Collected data
-- Opening Marker --
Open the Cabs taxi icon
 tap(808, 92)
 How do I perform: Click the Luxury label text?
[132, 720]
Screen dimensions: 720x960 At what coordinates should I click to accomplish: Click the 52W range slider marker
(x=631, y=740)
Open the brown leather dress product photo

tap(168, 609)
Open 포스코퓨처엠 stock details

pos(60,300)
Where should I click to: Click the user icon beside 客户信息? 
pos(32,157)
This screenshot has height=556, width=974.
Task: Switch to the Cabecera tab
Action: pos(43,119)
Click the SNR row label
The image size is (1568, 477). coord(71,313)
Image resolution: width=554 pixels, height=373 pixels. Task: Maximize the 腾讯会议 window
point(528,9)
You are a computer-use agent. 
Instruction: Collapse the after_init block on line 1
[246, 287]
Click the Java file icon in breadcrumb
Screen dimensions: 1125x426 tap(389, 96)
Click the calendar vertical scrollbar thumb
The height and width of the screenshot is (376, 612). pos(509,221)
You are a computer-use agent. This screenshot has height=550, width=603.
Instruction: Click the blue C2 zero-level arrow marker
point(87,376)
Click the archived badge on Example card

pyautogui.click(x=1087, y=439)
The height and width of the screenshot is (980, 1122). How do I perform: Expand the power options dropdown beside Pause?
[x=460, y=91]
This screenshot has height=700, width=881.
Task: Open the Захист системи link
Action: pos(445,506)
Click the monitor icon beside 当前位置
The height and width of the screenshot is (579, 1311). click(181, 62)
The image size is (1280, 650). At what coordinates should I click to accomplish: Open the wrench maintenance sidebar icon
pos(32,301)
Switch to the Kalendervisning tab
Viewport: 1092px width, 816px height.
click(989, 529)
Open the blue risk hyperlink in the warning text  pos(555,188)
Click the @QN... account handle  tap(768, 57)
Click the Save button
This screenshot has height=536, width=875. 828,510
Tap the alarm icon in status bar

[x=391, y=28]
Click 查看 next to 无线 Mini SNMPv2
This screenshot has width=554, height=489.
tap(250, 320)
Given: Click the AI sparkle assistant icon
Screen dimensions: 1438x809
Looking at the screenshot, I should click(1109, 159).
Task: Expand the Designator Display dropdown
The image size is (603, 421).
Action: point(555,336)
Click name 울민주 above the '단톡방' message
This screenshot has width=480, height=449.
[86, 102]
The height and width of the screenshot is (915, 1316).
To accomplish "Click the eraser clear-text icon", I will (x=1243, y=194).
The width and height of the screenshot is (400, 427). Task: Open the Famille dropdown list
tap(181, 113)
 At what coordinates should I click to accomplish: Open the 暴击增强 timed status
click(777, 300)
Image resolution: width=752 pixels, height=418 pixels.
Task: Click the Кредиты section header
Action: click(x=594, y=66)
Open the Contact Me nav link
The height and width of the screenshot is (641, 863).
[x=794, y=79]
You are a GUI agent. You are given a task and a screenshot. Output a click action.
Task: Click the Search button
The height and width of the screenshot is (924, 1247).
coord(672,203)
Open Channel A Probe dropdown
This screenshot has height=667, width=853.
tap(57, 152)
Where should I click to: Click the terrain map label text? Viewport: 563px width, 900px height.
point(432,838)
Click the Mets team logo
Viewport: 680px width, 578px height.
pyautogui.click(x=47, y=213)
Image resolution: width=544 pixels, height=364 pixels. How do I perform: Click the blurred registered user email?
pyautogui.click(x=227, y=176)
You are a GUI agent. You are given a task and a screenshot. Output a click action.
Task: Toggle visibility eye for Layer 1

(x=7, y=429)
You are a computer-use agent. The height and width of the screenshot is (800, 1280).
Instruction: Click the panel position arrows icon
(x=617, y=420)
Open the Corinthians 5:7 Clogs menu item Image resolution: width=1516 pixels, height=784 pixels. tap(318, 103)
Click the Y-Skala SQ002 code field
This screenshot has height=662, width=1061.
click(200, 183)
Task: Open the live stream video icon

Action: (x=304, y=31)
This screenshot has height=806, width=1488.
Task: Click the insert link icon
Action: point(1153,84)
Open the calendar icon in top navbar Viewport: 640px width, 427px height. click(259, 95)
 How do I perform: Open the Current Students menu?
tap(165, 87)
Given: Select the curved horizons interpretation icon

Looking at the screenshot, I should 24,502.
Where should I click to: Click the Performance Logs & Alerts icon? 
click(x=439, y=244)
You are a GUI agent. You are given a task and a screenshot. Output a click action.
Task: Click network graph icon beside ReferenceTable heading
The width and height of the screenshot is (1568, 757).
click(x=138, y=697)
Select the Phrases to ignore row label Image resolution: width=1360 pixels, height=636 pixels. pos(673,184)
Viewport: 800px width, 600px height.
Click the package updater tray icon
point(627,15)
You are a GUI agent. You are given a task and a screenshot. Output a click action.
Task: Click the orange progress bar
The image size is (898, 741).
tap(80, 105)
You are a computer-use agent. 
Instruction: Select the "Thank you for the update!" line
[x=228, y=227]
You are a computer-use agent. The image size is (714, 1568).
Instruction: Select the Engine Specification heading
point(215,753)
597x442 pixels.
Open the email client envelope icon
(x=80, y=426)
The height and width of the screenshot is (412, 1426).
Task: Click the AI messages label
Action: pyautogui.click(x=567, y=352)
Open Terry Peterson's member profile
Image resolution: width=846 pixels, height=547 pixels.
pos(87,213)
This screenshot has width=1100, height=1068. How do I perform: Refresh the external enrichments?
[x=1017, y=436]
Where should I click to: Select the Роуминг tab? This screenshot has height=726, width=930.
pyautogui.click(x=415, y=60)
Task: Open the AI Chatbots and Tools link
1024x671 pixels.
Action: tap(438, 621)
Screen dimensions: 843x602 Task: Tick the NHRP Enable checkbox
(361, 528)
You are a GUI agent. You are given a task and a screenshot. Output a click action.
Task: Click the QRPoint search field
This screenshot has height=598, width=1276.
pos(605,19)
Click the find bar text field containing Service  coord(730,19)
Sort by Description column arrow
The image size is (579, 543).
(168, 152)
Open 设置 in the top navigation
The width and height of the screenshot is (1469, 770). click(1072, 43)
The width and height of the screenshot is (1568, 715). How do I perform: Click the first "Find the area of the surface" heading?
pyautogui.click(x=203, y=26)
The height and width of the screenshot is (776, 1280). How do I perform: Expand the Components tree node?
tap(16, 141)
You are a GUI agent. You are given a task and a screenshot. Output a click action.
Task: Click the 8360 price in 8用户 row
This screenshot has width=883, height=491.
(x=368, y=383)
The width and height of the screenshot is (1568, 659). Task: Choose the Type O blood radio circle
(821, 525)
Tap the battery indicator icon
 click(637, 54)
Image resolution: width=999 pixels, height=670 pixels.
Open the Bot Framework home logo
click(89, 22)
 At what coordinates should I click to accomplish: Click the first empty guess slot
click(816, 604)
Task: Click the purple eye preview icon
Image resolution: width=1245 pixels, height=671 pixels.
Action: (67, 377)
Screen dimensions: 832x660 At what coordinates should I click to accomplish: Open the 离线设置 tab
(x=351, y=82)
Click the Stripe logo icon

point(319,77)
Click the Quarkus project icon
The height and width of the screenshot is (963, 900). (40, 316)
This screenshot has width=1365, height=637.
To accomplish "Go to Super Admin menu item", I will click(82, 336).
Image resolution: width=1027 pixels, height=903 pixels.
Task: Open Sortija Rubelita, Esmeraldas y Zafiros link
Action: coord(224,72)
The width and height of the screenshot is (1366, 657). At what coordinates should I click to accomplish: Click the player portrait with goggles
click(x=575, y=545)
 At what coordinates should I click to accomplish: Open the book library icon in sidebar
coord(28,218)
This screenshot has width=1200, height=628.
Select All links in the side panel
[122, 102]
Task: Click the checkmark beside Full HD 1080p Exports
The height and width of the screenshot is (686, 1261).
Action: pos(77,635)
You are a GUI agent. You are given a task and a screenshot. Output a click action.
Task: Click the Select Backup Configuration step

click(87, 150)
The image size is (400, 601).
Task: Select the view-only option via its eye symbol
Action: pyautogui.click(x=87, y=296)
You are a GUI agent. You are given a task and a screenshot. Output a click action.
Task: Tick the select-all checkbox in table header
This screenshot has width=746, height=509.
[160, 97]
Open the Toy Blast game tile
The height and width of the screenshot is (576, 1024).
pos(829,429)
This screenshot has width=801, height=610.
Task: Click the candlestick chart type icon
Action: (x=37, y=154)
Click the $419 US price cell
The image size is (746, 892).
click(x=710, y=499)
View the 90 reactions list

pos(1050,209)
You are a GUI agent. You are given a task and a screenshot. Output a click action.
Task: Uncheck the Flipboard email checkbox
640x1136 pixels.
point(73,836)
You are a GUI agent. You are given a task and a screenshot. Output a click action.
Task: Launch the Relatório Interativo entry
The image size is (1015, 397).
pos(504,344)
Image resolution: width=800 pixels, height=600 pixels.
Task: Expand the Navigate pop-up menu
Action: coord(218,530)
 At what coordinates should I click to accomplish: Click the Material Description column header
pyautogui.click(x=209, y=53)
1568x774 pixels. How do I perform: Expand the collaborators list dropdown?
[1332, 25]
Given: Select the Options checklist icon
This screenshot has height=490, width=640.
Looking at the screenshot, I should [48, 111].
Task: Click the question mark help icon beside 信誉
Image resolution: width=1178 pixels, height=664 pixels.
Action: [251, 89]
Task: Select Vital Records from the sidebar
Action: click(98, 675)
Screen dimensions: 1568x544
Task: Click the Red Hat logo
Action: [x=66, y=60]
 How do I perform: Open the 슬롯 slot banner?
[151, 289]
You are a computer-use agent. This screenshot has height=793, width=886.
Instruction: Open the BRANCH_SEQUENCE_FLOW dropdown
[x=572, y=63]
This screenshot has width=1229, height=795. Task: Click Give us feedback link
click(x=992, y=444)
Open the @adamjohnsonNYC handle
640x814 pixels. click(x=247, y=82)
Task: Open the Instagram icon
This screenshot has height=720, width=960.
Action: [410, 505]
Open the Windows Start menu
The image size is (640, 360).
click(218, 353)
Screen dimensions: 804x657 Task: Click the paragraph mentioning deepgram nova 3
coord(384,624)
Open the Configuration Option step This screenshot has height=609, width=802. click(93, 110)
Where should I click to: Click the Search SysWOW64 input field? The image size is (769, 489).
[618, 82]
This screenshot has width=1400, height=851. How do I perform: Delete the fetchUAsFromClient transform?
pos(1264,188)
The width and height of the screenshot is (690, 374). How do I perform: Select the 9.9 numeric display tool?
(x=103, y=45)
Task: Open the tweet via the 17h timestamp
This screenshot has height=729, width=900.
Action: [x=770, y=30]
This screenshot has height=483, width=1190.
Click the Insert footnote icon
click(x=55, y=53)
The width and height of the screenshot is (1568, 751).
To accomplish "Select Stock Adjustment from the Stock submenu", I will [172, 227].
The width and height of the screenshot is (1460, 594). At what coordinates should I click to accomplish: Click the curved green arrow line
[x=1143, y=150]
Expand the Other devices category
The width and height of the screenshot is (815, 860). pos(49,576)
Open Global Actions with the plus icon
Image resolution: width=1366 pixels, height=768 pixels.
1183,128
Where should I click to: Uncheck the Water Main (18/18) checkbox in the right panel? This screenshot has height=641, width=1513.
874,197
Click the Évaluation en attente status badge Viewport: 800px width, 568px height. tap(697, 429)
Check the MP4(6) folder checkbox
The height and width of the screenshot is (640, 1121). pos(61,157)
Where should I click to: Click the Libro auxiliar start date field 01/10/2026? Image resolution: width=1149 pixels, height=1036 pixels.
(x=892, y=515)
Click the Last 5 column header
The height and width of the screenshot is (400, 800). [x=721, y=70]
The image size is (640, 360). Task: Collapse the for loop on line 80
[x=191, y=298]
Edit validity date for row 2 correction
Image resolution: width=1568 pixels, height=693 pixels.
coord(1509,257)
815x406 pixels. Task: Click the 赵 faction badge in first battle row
-- Closing Marker --
Task directions - Every line above that holds the string "computer" should be returned.

Exercise result -
You are a computer-use agent. 
You are a computer-use agent. This screenshot has height=550, width=603.
You are a computer-use agent. The height and width of the screenshot is (800, 1280).
You are a computer-use agent. 
You are a computer-use agent. The image size is (714, 1568).
You are a computer-use agent. This screenshot has height=793, width=886.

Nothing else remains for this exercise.